DaCe Orchestration issues
Opened this issue · 1 comments
Describe the bug
DaCe orchestration failing when unused variables in pySHiELD
microphysics
module parsed. Specifically the sedimentation
and icloud
methods were passed unused variables, d0_vap
, lv00
, and cracw
which would result in a ValueError
. Variables have been since removed in PR 15
To Reproduce
Replace d0_vap
and lv00
into sedimentation
method and calls, and cracw
into icloud
method and calls. Make sure to use a dace
backend, with the FV3_DACEMODE
environment variable set to BuildAndRun
to enable orchestration and running of the model in pace
. To start run use:
mpirun -n X python -m pace.run <config yaml>
Expected behavior
DaCe should be able to use orchestration regardless of variable usage.
System Environment
Describe the system environment, include:
- OS: RHEL 8.9
- Backend used: dace:cpu
- Environment variables set: FV3_DACEMODE=BuildAndRun
- Compiler(s): gcc/12.3.0, python/3.11,
- MPI type, and version: openmpi/5.0.0
- netCDF Version: netcdf/4.9.2
- If this bug came from a model run, which model: baroclinic_c12_orch_cpu.yaml
Another case popped up of the same issue: unused variables create a parsing issue in orch:dace:X
.
Digging the issue lives in the gt4py/dace bridge.

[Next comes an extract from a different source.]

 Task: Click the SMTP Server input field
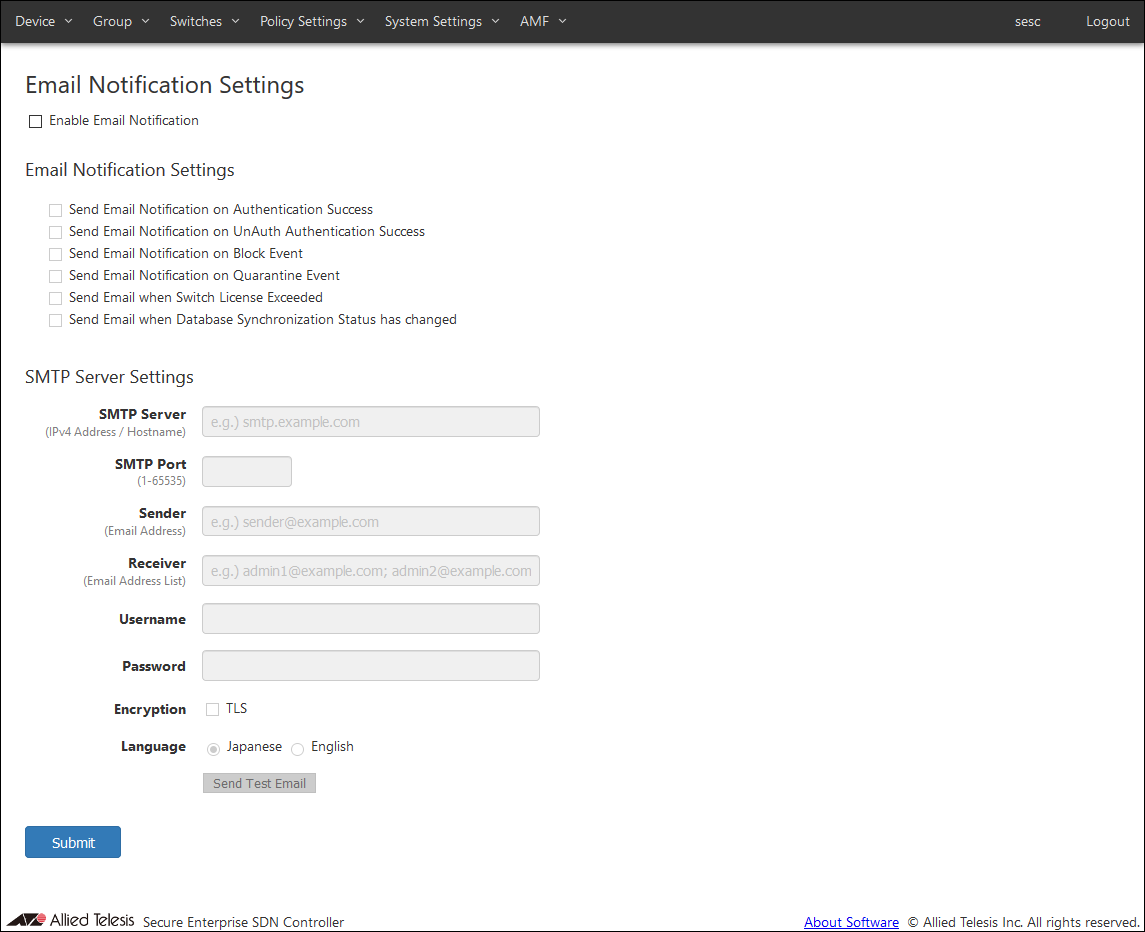pos(370,422)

In orchestration the StencilFactory
uses a lazy_stencil
(code) to defer build at JIT time. This system refers to the DaCeLazyStencil
(code).
1/ When DaCe takes over to move the code under the SDFG IR, the __sdfg__
function gets executed. The stencil get packed into an unexpanded
version which signature is given here as a simple list of the declared arguments.
2/ Later on as orchestration progresses, DaCe will turn the OIR (GT last IR) into SDFG (here). The bug manifests here where the bridge attempts to build the inputs/outputs using the node.params
list.
The bug is that by then the GT pipeline might have culled the parameter that existed in 1/ because it's unused. But 1/ promised to the system this parameter. Meanwhile, because 2/ listens to the OIR the parameter doesn't exist: bug.
To fix we need to have 1/ and 2/ agree. The issue is 1/ doesn't know what kind of operation will happen next and 2/ is logically looking at the "truth" coming out of the pipeline, neither one are wrong per se or have access to the right info.
One way to deal with would be to try and deactivate the optimization pass (skip
attribute here] that culls unused parameters, but this might have side effect on performance. A better fix is to see if 1/ or 2/ can be changed without breaking both stencil and orchestration pipeline.